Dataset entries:

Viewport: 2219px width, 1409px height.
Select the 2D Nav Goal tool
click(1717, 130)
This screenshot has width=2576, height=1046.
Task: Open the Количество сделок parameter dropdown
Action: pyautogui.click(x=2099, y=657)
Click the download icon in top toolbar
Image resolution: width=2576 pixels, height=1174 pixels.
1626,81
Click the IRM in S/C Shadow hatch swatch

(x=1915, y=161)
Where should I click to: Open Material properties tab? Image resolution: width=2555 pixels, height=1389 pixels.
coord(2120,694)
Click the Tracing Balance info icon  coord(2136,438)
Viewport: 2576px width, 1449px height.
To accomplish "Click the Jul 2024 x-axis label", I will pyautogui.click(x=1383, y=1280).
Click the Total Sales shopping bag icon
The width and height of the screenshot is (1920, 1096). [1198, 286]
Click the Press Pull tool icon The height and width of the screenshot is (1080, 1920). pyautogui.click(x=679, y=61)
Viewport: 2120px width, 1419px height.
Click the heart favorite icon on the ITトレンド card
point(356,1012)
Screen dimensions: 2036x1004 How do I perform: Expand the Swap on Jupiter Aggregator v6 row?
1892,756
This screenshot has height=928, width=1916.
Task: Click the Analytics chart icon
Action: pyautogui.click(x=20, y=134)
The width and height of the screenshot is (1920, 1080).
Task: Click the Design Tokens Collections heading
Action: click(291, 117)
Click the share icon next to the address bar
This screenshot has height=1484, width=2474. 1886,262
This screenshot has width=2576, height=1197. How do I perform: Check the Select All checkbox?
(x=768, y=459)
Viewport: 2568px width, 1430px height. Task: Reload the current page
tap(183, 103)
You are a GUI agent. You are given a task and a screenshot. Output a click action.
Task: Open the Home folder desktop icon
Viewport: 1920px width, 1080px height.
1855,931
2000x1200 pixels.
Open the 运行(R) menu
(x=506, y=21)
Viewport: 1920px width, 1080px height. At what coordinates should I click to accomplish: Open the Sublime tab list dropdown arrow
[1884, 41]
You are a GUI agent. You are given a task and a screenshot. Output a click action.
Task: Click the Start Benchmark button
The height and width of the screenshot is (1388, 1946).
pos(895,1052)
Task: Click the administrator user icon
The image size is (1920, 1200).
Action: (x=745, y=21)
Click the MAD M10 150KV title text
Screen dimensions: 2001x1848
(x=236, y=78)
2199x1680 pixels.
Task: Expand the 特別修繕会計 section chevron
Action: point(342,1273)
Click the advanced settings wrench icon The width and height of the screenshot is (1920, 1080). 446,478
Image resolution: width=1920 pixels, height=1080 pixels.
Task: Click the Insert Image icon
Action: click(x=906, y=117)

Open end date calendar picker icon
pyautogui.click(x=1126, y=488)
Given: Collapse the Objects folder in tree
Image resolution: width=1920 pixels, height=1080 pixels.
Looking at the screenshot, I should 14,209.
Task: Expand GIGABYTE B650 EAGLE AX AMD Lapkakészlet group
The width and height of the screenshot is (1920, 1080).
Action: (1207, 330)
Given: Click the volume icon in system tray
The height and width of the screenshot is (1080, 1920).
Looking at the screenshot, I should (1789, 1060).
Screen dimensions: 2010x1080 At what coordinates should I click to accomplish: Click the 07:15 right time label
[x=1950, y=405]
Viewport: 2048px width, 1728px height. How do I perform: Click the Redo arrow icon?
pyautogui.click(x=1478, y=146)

◆ Task directions: Each of the records should be retyped exactly.

◆ Solution to the exercise:
Viewport: 2219px width, 1409px height.
Select the 2D Nav Goal tool
click(1717, 130)
This screenshot has width=2576, height=1046.
Task: Open the Количество сделок parameter dropdown
Action: pyautogui.click(x=2099, y=657)
Click the download icon in top toolbar
Image resolution: width=2576 pixels, height=1174 pixels.
1626,81
Click the IRM in S/C Shadow hatch swatch

(x=1915, y=161)
Where should I click to: Open Material properties tab? Image resolution: width=2555 pixels, height=1389 pixels.
coord(2120,694)
Click the Tracing Balance info icon  coord(2136,438)
Viewport: 2576px width, 1449px height.
To accomplish "Click the Jul 2024 x-axis label", I will pyautogui.click(x=1383, y=1280).
Click the Total Sales shopping bag icon
The width and height of the screenshot is (1920, 1096). [1198, 286]
Click the Press Pull tool icon The height and width of the screenshot is (1080, 1920). pyautogui.click(x=679, y=61)
Viewport: 2120px width, 1419px height.
Click the heart favorite icon on the ITトレンド card
point(356,1012)
Screen dimensions: 2036x1004 How do I perform: Expand the Swap on Jupiter Aggregator v6 row?
1892,756
This screenshot has height=928, width=1916.
Task: Click the Analytics chart icon
Action: pyautogui.click(x=20, y=134)
The width and height of the screenshot is (1920, 1080).
Task: Click the Design Tokens Collections heading
Action: click(291, 117)
Click the share icon next to the address bar
This screenshot has height=1484, width=2474. 1886,262
This screenshot has width=2576, height=1197. How do I perform: Check the Select All checkbox?
(x=768, y=459)
Viewport: 2568px width, 1430px height. Task: Reload the current page
tap(183, 103)
You are a GUI agent. You are given a task and a screenshot. Output a click action.
Task: Open the Home folder desktop icon
Viewport: 1920px width, 1080px height.
1855,931
2000x1200 pixels.
Open the 运行(R) menu
(x=506, y=21)
Viewport: 1920px width, 1080px height. At what coordinates should I click to accomplish: Open the Sublime tab list dropdown arrow
[1884, 41]
You are a GUI agent. You are given a task and a screenshot. Output a click action.
Task: Click the Start Benchmark button
The height and width of the screenshot is (1388, 1946).
pos(895,1052)
Task: Click the administrator user icon
The image size is (1920, 1200).
Action: (x=745, y=21)
Click the MAD M10 150KV title text
Screen dimensions: 2001x1848
(x=236, y=78)
2199x1680 pixels.
Task: Expand the 特別修繕会計 section chevron
Action: point(342,1273)
Click the advanced settings wrench icon The width and height of the screenshot is (1920, 1080). 446,478
Image resolution: width=1920 pixels, height=1080 pixels.
Task: Click the Insert Image icon
Action: click(x=906, y=117)

Open end date calendar picker icon
pyautogui.click(x=1126, y=488)
Given: Collapse the Objects folder in tree
Image resolution: width=1920 pixels, height=1080 pixels.
Looking at the screenshot, I should 14,209.
Task: Expand GIGABYTE B650 EAGLE AX AMD Lapkakészlet group
The width and height of the screenshot is (1920, 1080).
Action: (1207, 330)
Given: Click the volume icon in system tray
The height and width of the screenshot is (1080, 1920).
Looking at the screenshot, I should (1789, 1060).
Screen dimensions: 2010x1080 At what coordinates should I click to accomplish: Click the 07:15 right time label
[x=1950, y=405]
Viewport: 2048px width, 1728px height. How do I perform: Click the Redo arrow icon?
pyautogui.click(x=1478, y=146)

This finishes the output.